Lo decisivo, sin embargo, no fue ese primer agrietamiento, sino la discusión sobre las metodologías de contabilidad de contagios y muertes, que permitió diseminar la idea de que el gobierno podía estar escondiendo muertos. La Moneda no ponderó que con el grado de desconfianza de la sociedad chilena (de la cual es protagonista), esa estocada era letal. Chile no es el único país que ha cambiado las contabilidades en medio de la crisis (aunque cuatro veces puede ser toda una marca), pero de momento es el único que con ese solo debate ha hecho caer la autoridad de un gobierno y desmoronado a su base política. La caída del ministro Mañalich, que se precipitó en cascada tras aquel debate, marca el instante en que el gobierno de Piñera perdió la oportunidad de recomponerse que le ofreció la pandemia y esa titubeante voluntad de cooperación que la oposición le mostró en un comienzo.
¿Quiere decir esto que sin la caída de Mañalich no hay retiro del 10%? Puede ser muy atrevido decirlo de esa manera, pero la cadena de sucesos posteriores podría confirmar tal presunción.
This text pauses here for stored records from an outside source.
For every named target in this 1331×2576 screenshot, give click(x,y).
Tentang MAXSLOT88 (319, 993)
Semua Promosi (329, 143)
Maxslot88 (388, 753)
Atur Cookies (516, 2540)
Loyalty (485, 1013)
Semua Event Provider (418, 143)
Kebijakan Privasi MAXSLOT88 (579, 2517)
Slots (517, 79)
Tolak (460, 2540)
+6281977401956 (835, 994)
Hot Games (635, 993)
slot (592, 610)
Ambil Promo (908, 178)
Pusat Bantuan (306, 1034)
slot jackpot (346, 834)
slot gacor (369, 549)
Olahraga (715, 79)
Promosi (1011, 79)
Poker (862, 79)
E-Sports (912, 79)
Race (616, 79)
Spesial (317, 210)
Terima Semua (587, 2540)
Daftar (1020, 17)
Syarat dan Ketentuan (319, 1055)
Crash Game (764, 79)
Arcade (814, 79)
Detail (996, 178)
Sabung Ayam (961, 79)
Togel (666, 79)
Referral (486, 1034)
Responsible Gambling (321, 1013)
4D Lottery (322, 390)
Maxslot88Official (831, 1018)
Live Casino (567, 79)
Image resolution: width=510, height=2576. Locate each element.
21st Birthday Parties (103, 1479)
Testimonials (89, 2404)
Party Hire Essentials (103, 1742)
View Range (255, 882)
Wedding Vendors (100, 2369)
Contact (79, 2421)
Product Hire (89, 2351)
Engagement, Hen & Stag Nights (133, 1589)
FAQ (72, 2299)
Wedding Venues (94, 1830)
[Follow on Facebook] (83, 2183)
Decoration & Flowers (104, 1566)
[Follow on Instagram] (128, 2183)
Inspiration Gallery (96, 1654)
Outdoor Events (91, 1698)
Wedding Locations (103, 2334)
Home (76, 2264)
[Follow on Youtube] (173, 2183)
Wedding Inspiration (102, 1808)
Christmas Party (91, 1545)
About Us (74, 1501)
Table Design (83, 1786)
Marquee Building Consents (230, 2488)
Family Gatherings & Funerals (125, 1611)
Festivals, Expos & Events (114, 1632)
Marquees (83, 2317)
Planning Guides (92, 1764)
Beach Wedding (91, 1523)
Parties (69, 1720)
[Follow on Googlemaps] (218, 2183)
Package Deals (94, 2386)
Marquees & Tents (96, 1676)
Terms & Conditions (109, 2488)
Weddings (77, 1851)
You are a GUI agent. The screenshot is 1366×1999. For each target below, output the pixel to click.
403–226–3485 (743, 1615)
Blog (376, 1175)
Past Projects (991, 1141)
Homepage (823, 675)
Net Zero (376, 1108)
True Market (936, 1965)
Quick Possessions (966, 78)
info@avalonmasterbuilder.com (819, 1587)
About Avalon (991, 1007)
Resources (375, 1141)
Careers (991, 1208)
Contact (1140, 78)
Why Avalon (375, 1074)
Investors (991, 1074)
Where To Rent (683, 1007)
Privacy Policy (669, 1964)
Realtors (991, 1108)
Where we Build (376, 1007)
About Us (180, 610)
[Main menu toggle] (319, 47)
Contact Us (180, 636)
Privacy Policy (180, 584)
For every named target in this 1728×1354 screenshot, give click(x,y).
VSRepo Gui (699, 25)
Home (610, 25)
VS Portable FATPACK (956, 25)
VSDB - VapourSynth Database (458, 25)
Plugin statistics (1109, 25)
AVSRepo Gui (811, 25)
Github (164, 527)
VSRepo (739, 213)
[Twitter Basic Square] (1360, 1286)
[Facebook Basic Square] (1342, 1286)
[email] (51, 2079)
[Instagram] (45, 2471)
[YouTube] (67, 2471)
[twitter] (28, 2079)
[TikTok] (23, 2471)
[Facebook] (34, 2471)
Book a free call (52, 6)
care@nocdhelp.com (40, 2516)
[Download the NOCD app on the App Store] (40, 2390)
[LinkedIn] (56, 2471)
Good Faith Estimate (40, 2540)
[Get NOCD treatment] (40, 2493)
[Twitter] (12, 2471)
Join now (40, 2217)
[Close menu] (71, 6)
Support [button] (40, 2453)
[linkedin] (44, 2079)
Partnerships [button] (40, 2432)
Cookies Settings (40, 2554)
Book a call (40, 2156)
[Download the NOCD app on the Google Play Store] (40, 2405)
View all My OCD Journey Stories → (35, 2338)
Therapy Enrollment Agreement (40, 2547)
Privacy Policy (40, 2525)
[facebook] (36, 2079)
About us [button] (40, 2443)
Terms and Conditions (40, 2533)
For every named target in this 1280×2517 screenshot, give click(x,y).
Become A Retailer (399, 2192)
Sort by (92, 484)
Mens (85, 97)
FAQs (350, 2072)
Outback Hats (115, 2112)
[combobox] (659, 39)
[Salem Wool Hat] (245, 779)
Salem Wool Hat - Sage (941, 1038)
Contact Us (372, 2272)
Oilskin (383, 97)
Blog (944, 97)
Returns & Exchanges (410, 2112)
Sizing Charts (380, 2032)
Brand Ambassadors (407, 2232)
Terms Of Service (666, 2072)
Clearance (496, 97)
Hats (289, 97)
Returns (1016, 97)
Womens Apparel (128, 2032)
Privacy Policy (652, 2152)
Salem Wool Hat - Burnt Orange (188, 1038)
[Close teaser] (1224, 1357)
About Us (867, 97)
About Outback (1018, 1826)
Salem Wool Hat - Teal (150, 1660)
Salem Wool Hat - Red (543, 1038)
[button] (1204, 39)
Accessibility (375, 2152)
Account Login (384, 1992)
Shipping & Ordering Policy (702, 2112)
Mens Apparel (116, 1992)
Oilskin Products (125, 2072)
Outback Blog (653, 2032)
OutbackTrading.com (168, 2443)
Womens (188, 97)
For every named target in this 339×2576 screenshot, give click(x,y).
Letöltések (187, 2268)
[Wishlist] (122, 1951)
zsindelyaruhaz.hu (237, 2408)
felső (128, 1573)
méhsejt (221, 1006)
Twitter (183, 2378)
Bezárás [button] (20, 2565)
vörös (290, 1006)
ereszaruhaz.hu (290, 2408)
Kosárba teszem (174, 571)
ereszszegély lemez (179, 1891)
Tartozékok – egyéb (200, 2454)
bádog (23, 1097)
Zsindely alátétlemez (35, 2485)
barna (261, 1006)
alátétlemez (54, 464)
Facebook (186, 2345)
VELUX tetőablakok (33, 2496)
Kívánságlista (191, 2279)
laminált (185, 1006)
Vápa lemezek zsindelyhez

Por un lado, la coalición que lo respalda pierde su quebradiza lealtad cuando ve al gobierno sin control del mando, como ya se había insinuado el mismo 18-O; por el otro, la oposición, aunque tenga que desoír a sus economistas (y más de alguno a su propia conciencia) ve la posibilidad de desarticular no sólo al gobierno, sino también a su base política, abriendo una incalculada puerta a ese jardín soñado donde jamás volverá a crecer un gobierno de derecha.
Pocas oposiciones del planeta rechazarían una oferta como esa, para qué nos vamos a engañar.